PROBLEM STATEMENT
Which lines in the entries below contain the string "should", matching case exactly? Pick out each one and copy it.

══════════════════════════════

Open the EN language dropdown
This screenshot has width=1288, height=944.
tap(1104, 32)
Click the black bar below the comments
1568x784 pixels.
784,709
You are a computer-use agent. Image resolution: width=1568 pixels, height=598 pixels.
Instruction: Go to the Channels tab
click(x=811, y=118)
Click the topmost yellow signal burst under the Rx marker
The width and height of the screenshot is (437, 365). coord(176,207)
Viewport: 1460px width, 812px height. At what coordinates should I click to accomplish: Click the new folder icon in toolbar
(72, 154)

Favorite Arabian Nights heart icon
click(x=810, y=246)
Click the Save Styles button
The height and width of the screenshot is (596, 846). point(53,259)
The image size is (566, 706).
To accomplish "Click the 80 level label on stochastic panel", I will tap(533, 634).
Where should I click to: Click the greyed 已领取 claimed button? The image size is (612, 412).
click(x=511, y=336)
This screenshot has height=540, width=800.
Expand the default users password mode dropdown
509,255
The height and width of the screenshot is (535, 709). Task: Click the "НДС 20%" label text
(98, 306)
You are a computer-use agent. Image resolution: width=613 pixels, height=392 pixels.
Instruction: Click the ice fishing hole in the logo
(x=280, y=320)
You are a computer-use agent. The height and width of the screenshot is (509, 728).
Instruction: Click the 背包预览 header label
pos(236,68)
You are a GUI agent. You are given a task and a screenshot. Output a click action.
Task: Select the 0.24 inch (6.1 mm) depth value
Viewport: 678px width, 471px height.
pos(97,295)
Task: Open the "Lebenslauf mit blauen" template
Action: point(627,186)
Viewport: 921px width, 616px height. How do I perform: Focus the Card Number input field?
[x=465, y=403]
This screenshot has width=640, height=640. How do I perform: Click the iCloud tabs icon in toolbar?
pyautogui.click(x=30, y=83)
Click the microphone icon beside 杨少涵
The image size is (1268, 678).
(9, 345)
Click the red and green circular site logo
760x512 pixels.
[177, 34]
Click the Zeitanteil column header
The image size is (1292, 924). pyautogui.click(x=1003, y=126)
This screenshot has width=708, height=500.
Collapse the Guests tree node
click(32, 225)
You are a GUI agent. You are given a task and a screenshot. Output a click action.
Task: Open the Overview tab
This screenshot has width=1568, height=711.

══════════════════════════════

RIGHT ANSWER
Viewport: 1460px width, 812px height. At what coordinates should I click to accomplish: Click the new folder icon in toolbar
Where should I click to: Click the greyed 已领取 claimed button? The image size is (612, 412).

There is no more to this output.